A Fife farmer has been accused of “environmental destruction” after he removed around six miles of drystone dykes from his fields.
James Orr has stripped out the walls from Pitlochie Farm at Gateside to create a “prairie”, prompting fears for wildlife and concerns about flooding.
The Scottish Government has launched an investigation, saying it does not tolerate breaches of its rules which state walls must not be removed without the consent of ministers.
Mr Orr declined to comment on the matter while the probe is ongoing but he could lose his entire taxpayer-funded support scheme payment if the breach is found to be intentional.
North East Fife MSP Willie Rennie said local farmers were outraged and called on Mr Orr to rebuild the dykes.
He said the farmer should face a hefty fine to reflect the level of damage.

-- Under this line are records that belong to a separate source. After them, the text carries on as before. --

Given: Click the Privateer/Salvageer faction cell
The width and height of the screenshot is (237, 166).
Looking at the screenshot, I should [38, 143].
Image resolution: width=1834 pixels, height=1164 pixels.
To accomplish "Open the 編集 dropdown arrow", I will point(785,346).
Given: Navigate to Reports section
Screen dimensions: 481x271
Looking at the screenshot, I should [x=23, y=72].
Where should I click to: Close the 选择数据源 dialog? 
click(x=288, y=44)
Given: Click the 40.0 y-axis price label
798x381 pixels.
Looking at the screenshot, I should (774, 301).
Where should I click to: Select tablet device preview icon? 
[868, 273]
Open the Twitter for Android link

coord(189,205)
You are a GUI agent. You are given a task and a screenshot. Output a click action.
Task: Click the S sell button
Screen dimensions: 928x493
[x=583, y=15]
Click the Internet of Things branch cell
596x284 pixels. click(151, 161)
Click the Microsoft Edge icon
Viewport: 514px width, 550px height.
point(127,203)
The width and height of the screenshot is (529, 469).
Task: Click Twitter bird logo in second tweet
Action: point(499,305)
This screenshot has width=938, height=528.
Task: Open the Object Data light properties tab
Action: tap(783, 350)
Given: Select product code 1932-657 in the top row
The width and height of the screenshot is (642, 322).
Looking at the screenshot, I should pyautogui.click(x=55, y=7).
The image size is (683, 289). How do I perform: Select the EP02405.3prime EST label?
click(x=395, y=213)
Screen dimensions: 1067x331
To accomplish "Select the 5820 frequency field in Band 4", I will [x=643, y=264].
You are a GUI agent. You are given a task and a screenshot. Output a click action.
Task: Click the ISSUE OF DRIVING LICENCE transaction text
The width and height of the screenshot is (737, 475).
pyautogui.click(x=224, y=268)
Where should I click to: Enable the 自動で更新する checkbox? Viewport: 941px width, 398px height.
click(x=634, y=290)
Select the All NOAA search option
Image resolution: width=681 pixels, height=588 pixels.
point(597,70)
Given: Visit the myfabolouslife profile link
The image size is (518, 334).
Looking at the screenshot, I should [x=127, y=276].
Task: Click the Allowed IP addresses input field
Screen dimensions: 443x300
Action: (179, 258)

“Ripping out walls damages local diversity and will change the local landscape forever unless action is taken to stop this vandalism,” the Liberal Democrate MSP said.
“The walls are a haven for a variety of wildlife and they play an important role in the prevention of flooding.
“It’s created a massive prairie which is not fitting for the north east Fife landscape in the Eden River Valley.”
Mr Rennie has raised the issue with the rural affairs secretary.
“I want the wall to be reinstated and for a fine to be imposed too,” he said.
“Local farmers are outraged by this flagrant abuse of the rules.”
It is believed the walls on the 680-acre farm date back to the early-1800s and are havens for wildlife, while protecting the community from flooding.
Andrew Craig, who lives on a neighbouring farm, claimed their removal had left a “sterile prairie” devoid of wildlife.
“This industrial scale environmental destruction wrought on the natural heritage and local biodiversity is appalling,” he said.
“The rural fabric of this attractive part of the countryside has been decimated.
“Surely farmers have a responsibility to maintain and improve the biodiversity and rural environment, rather than ripping it apart.”
A spokesperson for the Scottish Government said its Rural Payments and Inspections Division was aware of the issue and that the circumstances were being fully investigated and considered.
“We do not tolerate breaches that cause permanent harm to our landscape and the environment and which also damage the reputation of the Scottish agricultural industry, such as the removal of drystone dykes,” they said.
“Common Agricultural Policy cross-compliance regulations are in place to help provide protection under a range of provisions, including environmental protection, public and animal health, animal welfare and protection of water.
“We place high importance on these provisions and expect farmers and land managers to comply.”